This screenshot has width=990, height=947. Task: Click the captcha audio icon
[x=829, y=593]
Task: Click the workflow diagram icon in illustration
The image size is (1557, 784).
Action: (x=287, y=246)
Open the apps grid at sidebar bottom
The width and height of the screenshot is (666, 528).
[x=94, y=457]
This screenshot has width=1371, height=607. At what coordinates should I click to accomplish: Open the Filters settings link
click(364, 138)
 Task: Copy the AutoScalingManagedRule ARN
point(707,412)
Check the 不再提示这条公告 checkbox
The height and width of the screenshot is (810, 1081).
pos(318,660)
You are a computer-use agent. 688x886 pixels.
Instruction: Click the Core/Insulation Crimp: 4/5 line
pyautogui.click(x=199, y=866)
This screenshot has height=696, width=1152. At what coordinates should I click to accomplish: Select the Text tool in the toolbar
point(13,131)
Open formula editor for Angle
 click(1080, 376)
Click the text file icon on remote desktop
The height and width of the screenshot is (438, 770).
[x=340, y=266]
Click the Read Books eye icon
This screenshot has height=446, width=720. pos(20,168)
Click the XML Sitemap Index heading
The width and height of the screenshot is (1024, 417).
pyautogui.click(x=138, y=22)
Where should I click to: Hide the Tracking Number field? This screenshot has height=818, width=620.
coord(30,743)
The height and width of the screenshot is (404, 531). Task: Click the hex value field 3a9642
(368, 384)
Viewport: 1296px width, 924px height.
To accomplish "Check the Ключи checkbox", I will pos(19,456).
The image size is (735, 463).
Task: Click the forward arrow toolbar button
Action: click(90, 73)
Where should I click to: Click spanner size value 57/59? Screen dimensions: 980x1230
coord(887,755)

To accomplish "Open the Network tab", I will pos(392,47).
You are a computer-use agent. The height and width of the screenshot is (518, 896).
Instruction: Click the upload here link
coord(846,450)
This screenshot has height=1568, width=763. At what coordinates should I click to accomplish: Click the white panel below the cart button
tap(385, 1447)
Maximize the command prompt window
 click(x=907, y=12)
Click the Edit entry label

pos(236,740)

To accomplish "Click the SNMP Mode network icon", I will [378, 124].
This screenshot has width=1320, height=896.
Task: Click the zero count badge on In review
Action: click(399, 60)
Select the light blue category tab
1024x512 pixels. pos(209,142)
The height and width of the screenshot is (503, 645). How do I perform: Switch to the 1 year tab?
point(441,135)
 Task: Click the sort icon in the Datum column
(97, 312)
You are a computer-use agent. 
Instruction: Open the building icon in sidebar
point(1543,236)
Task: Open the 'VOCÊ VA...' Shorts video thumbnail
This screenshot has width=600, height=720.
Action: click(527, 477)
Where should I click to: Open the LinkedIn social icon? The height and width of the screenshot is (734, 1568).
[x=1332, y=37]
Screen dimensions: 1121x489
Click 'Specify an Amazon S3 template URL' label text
◆ ◆ ◆ ◆
**Work required**
Scan the listing for the word "computer". Copy every line in which it appears.

**Completed task**
You are a computer-use agent. 688x886 pixels.
You are a computer-use agent. The height and width of the screenshot is (518, 896).
You are a computer-use agent. 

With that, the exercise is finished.